I need to find a good saddle fitter, I am in North Georga, can anyone tell me who/how to find one? What can I expect from a saddle fitter?????

Please post comments on my saddle and possible solutions, I really love the saddle from MY BUTTS perspective, but it also has to be a good fit for my horse.

Rhonda


----------



## Clayton Taffy (May 24, 2011)

I don't have any solutions but I sure see what you are talking about.


----------



## garlicbunny (Apr 30, 2009)

Rhonda, I just got on the internet and typed in Henry Miller saddles, he has a website and you can contact him via the internet. He also has a facebook so you can try contacting him this way. Good luck in your saddle adventures! I think the horse may very well be telling you the saddle is not a good fit.

Does the saddle leave any dry spots under the saddle? Is the hair nice a smooth or is it ruffled up at all? This could also mean the saddle is not a good fit. There are a lot of you tubes on saddle fit, you could look see if there are any on the henry Miller saddle, I did not check that avnue.e


----------



## Celeste (Jul 3, 2011)

All this new fangled rigging had me confused as well. My saddle is made to sit back further than the ones I grew up with and it took me a little while to figure it out. This photo may help if you can see it.


----------



## Celeste (Jul 3, 2011)

I found the original. My saddle has the 3/4 rigging and at first I was wanting to put it way too far forward.

http://www.circley.com/pdf/CY_3-way-and-angledreardee-directions.pdf


----------



## Ladytrails (Jul 28, 2010)

Rhonda, I agree that the way your mare goes downhill is telling you that her saddle is not feeling good. The head tossing is a big clue.

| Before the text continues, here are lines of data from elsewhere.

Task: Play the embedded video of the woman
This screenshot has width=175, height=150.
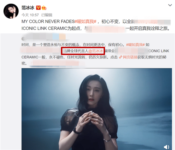Action: click(x=97, y=109)
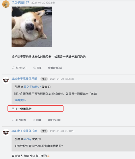Click reply arrow icon under Shiba post
The width and height of the screenshot is (135, 159).
(34, 68)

Going at an angle downhill is maybe also a clue, but I also believe that really good trail horses do that anyway because they have better footing and can keep you balanced better -- it's a safer way to go down steep hills. But, it feels funny as a rider till you get used to it! Your pictures don't show the angle of the saddle bars as they come down along/behind her shoulders, so I can't say whether it looks like the saddle is too wide for her shoulders and is loose and therefore works forward as she goes downhill. A good saddle fitter could tell you the answer, could check for the best way to cinch her up, and could also tell you whether those fixed straps holding the girth ring could be removed and replaced by a saddle repairer in such a way that the girth ring was reset a bit more forward. 

Kudos to you for getting to the bottom of this!


----------